#### Parts of the exercise
A. In the forum thread about the dog Maximus, which kennel did he come from?
B. Continue the forum thread about the dog Maximus from the point where it stops.

#### Provided passage
Bet. That's what's up. Thank you! Good story!


----------



## performanceknls (Apr 4, 2009)

I like maximus! And what kennel did you get him from? I can't wait to see him mature are you going to crop of go natural on this one?


----------



## Black Label Romo (Oct 15, 2009)

performanceknls said:


> I like maximus! And what kennel did you get him from? I can't wait to see him mature are you going to crop of go natural on this one?


Hey Lisa sorry I didn't see your question the 1st time around...I got him from a good friends dad outta Las Cruces...Bermudez Kennel...he has some awesome dogs imo...we will definitely be cropping those floppy ears...lol...jus my personal preference...I will be sure to post pictures when the time comes...


----------



## Black Label Romo (Oct 15, 2009)

#### Information provided
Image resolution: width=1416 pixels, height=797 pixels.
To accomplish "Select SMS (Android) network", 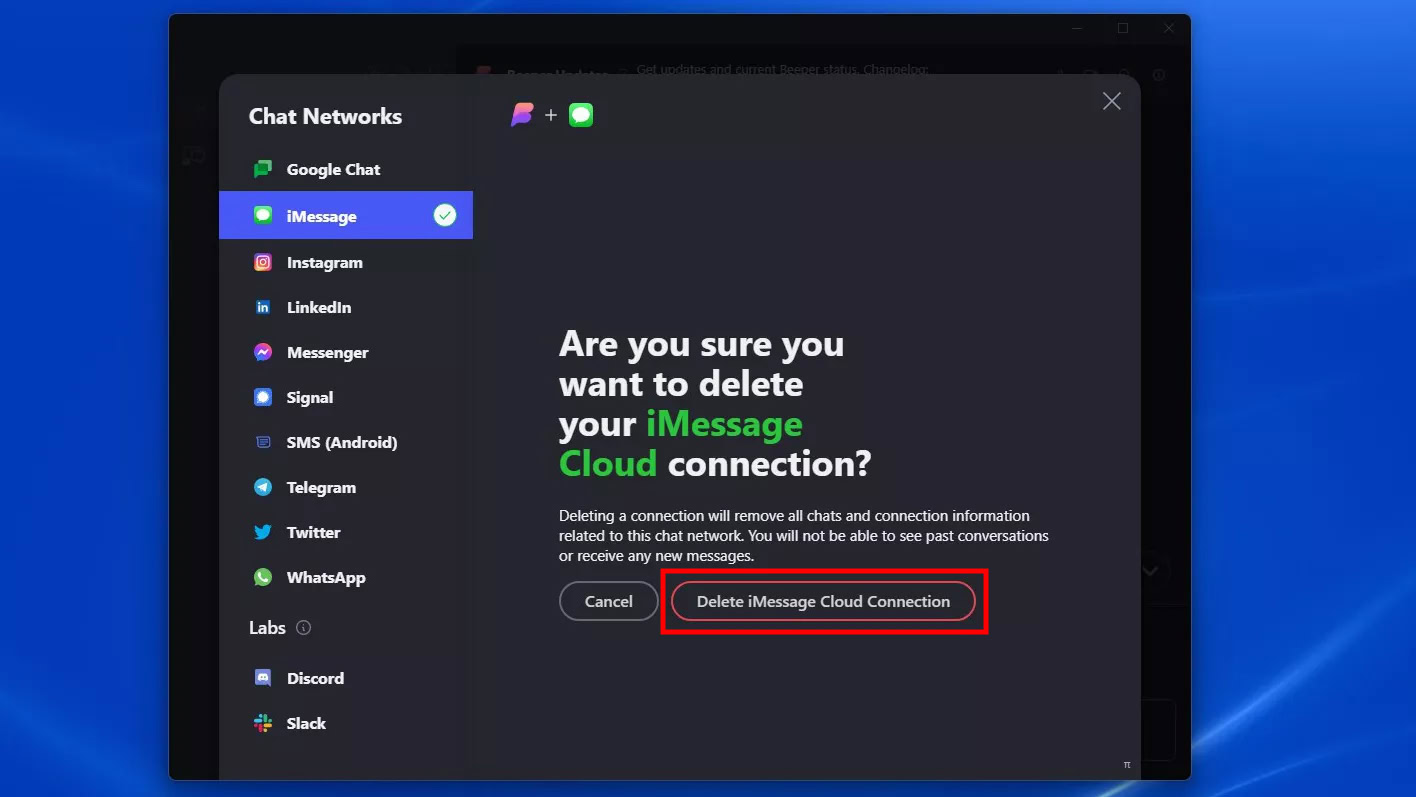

#### Results for the exercise
A. Bermudez Kennel, out of Las Cruces.

B.
Ohhh yeah...almost forgot...we decided on his name...










Official name Lone Star's Benny Blanco....lol...it come's from one of my favorite movies...plus the Blanco part (meaning white) describes his perfect white head...haha...call name 'Blanco'...


----------



## aimee235 (Apr 29, 2007)

That's a great name. Can't wait to see what he looks like with his new ears.


----------



## performanceknls (Apr 4, 2009)

cool, thanks jon, he is a cutie for SURE!


----------



## MY MIKADO (Apr 7, 2006)

I love the name!!!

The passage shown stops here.